Reputation: 3506
I'm unsure how to approach this problem in general in my Django app:
I need to make a call to an API every n
days. I can make this call and fetch the data required via Python, but where exactly should I put the code?
Do I put the code in a specific view
and then map the view to a URL and have that URL called whenever I want to create new model instances based on the API call?
Or am I approaching this the wrong way?
Upvotes: 2
Views: 413
Reputation: 77902
Do I put the code in a specific view
a django view
is a callable that must accept an HTTP request and return an HTTP response, so unless you need to be able to call your code thru HTTP there's no point in using a view at all, and even if you want to have a view exposing this code it doesn't mean the code doing the API call etc has to live in the view.
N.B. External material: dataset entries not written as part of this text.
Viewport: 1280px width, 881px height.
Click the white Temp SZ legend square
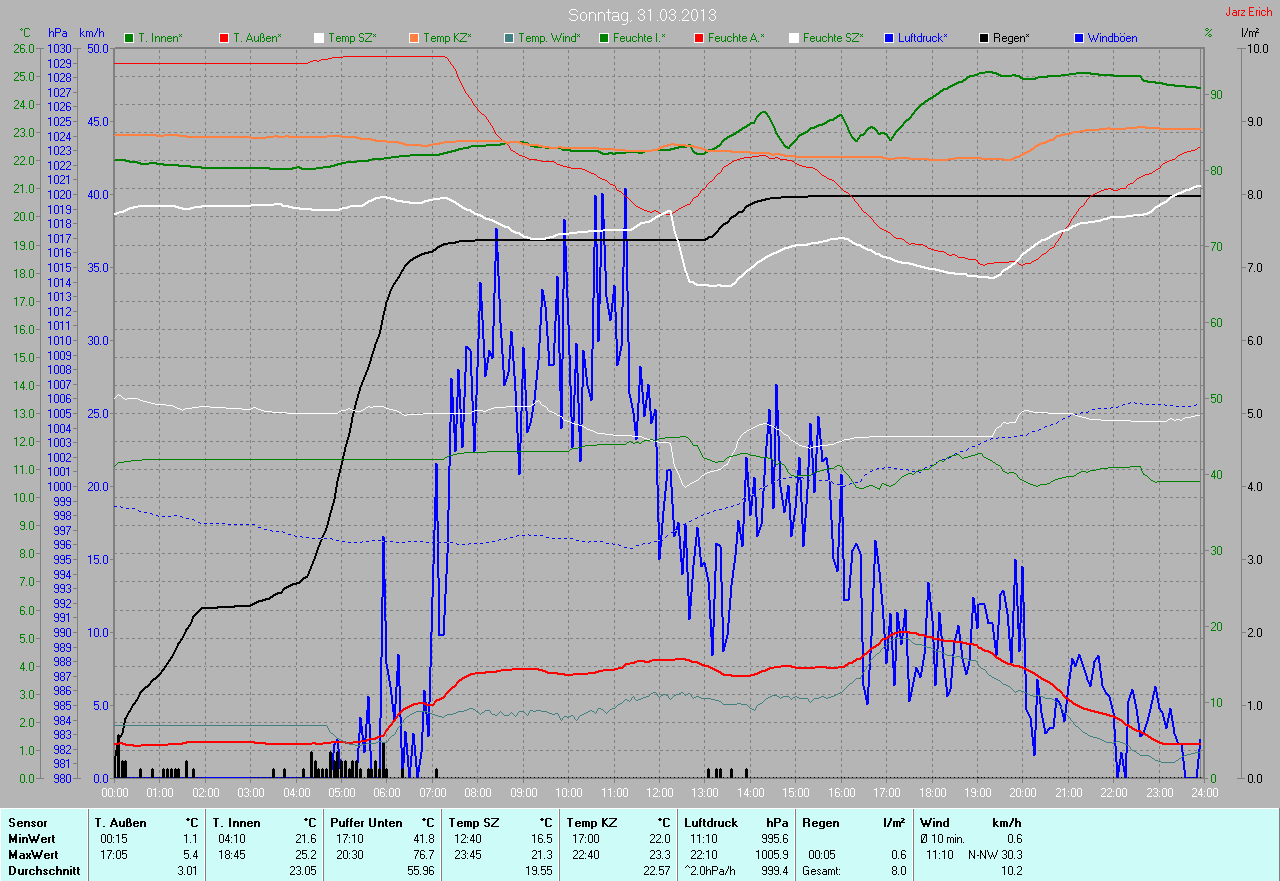pyautogui.click(x=319, y=38)
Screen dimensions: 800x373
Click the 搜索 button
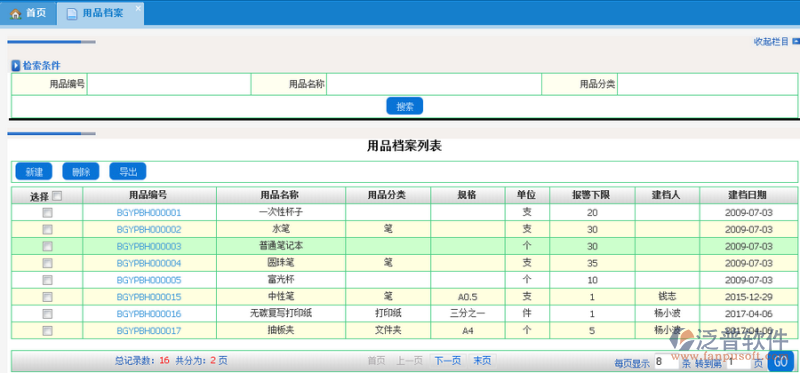click(x=405, y=106)
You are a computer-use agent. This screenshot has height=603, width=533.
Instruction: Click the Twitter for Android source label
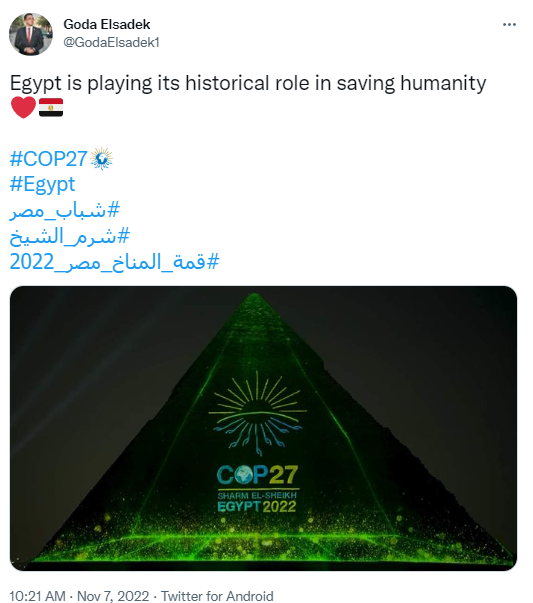217,596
Remember that a "django app" is basically a Python package, so beside the django-specific stuff (views, models etc) you can put any module you want and have your views, custom commands etc call on these modules. So just write a module for your API client etc with a function doing the fetch / create model instance / whatever job, and then call this function from where it makes sense (view, custom command called by a cron job, celery task, whatever).
Upvotes: 1
Reputation: 342
The way I usually do this is with a combination of custom Django-admin commands, and then run them wit a scheduled Cron job
You can run your custom commands in the same way as you would run the default ones:
python manage.py <your_command_name> <your_command_arguments>
Upvotes: 2
Reputation: 2966
Sounds like you are trying to have a schedule-able job. Celery works well for this sort of situation.
You would create a task that runs every N days. In that task, you would put your code that calls the API and processing the response as necessary.